Action item
Would you copy only the lines below, beginning with the one that contains "270x202 pixels." and running through the last entry line?

Supplied records
● ● ● ● ●

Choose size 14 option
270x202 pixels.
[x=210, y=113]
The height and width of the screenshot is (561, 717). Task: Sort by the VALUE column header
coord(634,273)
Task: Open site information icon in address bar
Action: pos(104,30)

● ● ● ● ●

Solution to the exercise
270x202 pixels.
[x=210, y=113]
The height and width of the screenshot is (561, 717). Task: Sort by the VALUE column header
coord(634,273)
Task: Open site information icon in address bar
Action: pos(104,30)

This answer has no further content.